Five years ago Ryan Bailie was a young gun making up the numbers on the World Triathlon Series, a youngster learning the ropes in the helter skelter world that is ITU racing.
In 2012 in London Brad Kahlefeldt, Courtney Atkinson and Brendan Sexton were representatives on the Australian Olympic team –22-year-old Bailie finished 65th on the WTS rankings.
Credit: Delly Carr
Four years later Bailie was not only on the Olympic team in Rio but finished ninth and for the second year running he has today wrapped up sixth place on the hard-fought WTS circuit after his sixth placing in the Grand Final.
Dedication over the last four years has seen the South African born boy from Bunbury in WA, continue to be Australia’s most consistent racer in what has become one of the most competitive of all Olympic sports.
Today in Cozumel, Bailie, who is now firmly entrenched as part of Jamie Turner’s Wollongong-Vitoria Wizards group, stood tall among the best in the world – again in the most remarkable of WTS Grand Finals.
It was a day the sport also stood tall in a dramatic final stretch that saw dual Olympic gold medallist Alistair Brownlee shoulder little brother Jonny from near collapse to the finish line.
There have surely been no more remarkable, selfless scenes ever seen in sport – especially with so much at stake. Even more dramatic than the famed John Landy-Ron Clarke incident in 1956 - but equally as impressive in sportsmanship.
The race for the podium was only part of the story – the race for the World Championship was the prize Jonny was seeking and it eventually went to Spain’s Mario Mola after South Africa’s Henri Schoeman won the Grand Final.
Bailie had put himself very much in the race, despite finishing further back than he would have liked after the swim.
He missed the front group on the bike that included team mate and fellow Olympian Aaron Royle but rode strongly to put himself in a position to attack on the run alongside two of the best runners in the game in Mola and Richard Murray (South Africa).
Credit: Delly Carr
Bailie looked right at home as he went stride for stride and kilometre for kilometre, not knowing what would transpire just 200 metres from the finish line.
“There is no doubt in my mind after what I have seen this year and especially again today that Ryan Bailie has the best to come over the next four years,” said outgoing National Performance Director Bernard Savage.
“He matched it with the best runners in the sport today and looked right at home alongside the likes of Mola and Murray.
“He is consistently getting better and that’s the secret and he has prepared himself very well and looked like he belonged.”
Royle was again the best of the Australians out of the water and onto the bike where he gunned it with the likes of the Brownlee boys and Schoeman for the 40km on the bike before trying to hang in for as long as he could on the run, fading to finish 16th.

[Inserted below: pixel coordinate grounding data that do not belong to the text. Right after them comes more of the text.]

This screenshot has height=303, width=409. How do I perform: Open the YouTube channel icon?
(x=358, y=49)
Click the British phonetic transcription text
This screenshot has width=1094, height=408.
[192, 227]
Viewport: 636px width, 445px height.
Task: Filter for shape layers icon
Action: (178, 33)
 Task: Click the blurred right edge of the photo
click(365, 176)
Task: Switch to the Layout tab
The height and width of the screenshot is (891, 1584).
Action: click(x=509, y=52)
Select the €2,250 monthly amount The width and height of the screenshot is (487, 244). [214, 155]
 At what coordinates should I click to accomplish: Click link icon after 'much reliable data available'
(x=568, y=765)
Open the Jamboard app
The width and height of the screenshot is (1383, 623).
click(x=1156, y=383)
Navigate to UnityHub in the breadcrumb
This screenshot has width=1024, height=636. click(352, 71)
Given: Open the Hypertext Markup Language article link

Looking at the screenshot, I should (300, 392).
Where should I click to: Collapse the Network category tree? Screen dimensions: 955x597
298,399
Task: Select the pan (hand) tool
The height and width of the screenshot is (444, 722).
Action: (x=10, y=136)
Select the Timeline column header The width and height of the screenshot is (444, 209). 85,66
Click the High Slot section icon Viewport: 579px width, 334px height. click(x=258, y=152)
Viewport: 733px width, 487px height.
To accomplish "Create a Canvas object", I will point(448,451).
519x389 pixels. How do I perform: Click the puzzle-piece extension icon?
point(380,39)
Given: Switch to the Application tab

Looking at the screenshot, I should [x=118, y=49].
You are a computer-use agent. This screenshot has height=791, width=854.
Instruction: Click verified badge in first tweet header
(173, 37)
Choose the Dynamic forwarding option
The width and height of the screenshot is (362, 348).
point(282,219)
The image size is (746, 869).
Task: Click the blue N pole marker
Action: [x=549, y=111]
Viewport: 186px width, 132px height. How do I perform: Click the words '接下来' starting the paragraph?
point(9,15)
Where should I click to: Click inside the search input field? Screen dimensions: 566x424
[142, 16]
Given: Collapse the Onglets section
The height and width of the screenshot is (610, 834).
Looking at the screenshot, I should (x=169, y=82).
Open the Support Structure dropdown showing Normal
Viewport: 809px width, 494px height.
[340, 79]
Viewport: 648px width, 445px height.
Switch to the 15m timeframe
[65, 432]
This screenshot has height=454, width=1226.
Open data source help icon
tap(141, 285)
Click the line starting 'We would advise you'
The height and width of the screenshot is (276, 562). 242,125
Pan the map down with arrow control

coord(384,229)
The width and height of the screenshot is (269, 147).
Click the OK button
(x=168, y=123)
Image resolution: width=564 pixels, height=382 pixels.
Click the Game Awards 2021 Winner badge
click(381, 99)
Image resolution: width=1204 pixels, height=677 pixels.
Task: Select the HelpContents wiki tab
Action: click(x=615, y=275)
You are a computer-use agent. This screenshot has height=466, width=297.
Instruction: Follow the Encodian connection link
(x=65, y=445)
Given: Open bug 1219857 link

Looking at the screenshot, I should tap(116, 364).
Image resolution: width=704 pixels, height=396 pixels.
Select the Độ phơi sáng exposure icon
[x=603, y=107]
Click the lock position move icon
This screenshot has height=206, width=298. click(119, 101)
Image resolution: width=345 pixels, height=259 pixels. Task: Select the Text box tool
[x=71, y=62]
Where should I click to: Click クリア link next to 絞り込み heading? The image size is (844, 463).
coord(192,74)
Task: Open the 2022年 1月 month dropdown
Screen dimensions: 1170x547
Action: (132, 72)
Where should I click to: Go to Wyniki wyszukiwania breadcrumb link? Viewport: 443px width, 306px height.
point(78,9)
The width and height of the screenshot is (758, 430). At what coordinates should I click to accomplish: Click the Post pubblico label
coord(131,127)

Dan Wilson, in his final WTS race after a decade on the Australian team, finished a creditable 22nd while Jake Birtwhistle fought back strongly after getting left behind in the swim, riding strongly on a borrowed bike and running home like the wind for 39th, testament to his character.
Credit: Delly Carr
Savage was quick to praise Wilson, after a great career on the Australian team, that included the 2014 Commonwealth Games, describing him as “a popular member of the team; an honest, hard working athlete who will remain as one of the sport’s great characters and who will be sorely missed.”
Two-time World Champion, three-time Olympian and Beijing bronze medallist Emma Moffatt will join Wilson in ITU retirement and Savage spoke for all on the team when he praised one of Triathlon Australia’s greats.
“Moffy is a household name in the sport, with a remarkable record who showed she was as competitive at the Rio Olympics as she was in her first in 2008,” said Savage.
“She was still a factor which is a true testament to her, full credit for all she has achieved - she has certainly made her mark and is also a likeable character who will also be missed.”
The final word from Savage was left for yesterday’s stunning bronze medallist Charlotte McShane, who ran home to finish third behind Flora Duffy and Olympic gold medallist Gwen Jorgensen.
“It was certainly a super effort and a deserved bronze medal - all credit to Charlotte who should be proud of the way she has conducted herself after the disappointment of missing the Rio Olympic team,” said Savage.
“She was methodical in her preparation and she stood up and delivered in what was a great result and a reward for her investment of hard work and never giving up.”